RNA-protein complex representing myotonic dystrophy

 

Case Study: Myotonic Dystrophy 

Chen works with collaborators across UAlbany’s RNA Institute to develop computer simulations unique to their particular research questions. These include projects addressing Zika virus, SARS-COV2, Dengue virus, Hepatitis C and myotonic dystrophy (DM), a rare muscular disease wherein an RNA-based anomaly causes certain nucleotides to repeat out of control. Myotonic dystrophy is a major research focus at the RNA Institute, with Professor Andy Berglund at the helm. 

“The Berglund lab cultivates muscle cells taken from myotonic dystrophy patients which can be used to test our proposed therapies and determine whether a new small molecule could potentially rescue muscle function in diseased cells,” said Chen. “My lab creates computer simulations that include the toxic RNAs that cause myotonic dystrophy — modeling the shapes they make, what proteins they bind to — together with proposed small molecule drugs.

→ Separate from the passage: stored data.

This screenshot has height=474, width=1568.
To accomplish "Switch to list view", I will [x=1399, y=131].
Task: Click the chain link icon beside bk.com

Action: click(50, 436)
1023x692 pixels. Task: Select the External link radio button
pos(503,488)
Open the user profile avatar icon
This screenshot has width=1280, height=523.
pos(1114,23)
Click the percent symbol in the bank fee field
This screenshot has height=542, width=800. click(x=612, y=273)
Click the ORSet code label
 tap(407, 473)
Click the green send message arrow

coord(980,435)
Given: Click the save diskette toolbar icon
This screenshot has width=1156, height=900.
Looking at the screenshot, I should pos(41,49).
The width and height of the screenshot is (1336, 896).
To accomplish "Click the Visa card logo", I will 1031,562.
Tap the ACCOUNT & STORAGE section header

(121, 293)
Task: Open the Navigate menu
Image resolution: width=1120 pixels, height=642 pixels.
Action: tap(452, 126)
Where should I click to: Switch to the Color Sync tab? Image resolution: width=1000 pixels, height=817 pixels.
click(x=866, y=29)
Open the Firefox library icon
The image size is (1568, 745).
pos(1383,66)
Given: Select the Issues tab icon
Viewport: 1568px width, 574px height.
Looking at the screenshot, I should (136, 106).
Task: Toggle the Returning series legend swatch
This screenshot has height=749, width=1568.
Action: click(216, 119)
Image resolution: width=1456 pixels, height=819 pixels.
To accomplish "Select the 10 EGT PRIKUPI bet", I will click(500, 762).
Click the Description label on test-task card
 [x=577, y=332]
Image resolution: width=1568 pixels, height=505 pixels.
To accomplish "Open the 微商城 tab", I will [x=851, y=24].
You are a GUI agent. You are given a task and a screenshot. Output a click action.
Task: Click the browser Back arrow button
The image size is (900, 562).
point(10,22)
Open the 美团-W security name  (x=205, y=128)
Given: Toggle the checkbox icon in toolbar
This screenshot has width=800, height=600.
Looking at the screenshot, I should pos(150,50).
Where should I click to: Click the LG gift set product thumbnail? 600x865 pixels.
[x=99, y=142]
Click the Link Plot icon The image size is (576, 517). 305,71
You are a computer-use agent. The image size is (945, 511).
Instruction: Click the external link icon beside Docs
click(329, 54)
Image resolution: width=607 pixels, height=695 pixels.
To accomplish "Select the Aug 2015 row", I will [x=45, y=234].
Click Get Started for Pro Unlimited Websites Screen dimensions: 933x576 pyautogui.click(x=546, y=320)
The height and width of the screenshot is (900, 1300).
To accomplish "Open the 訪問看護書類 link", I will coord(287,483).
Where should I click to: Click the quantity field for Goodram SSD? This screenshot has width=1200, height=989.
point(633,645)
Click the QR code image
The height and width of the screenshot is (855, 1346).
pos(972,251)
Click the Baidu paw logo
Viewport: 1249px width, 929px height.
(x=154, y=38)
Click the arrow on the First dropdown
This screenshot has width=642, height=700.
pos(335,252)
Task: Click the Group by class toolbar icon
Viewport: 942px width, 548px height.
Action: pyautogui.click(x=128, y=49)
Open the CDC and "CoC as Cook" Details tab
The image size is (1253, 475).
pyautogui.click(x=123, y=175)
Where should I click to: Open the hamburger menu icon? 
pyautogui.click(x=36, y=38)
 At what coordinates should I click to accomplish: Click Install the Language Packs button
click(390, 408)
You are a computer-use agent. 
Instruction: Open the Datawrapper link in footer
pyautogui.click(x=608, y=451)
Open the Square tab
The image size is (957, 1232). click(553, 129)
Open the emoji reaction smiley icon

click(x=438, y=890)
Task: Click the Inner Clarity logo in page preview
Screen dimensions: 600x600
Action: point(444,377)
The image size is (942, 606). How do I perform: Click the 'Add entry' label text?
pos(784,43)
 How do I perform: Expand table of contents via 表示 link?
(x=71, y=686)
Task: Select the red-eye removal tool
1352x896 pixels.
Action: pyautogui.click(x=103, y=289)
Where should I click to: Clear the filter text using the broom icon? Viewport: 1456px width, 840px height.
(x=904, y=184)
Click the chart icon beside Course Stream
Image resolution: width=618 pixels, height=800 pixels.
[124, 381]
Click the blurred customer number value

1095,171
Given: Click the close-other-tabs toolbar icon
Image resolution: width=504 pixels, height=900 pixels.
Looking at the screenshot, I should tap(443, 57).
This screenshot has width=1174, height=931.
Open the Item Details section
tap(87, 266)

By simulating what happens when the drug is introduced to the RNA, we can determine which compounds show promise and should be tested on actual muscle cells.”

The simulation video above models a key mechanism in the myotonic dystrophy disease system. This visualization helps show what happens when “muscleblind-like” (MBNL) protein is prevented from properly splicing RNA in the muscle cells of people with myotonic dystrophy. This gives rise to the disease’s signature repeat expansion and toxic RNAs which cause symptoms of the disease. 

“Although there is still much to learn before this technology could be used to treat diseases in people, our work now is laying critical groundwork and addressing key technical challenges to enable future therapies, and potentially even cures, across RNA diseases,” Chen said.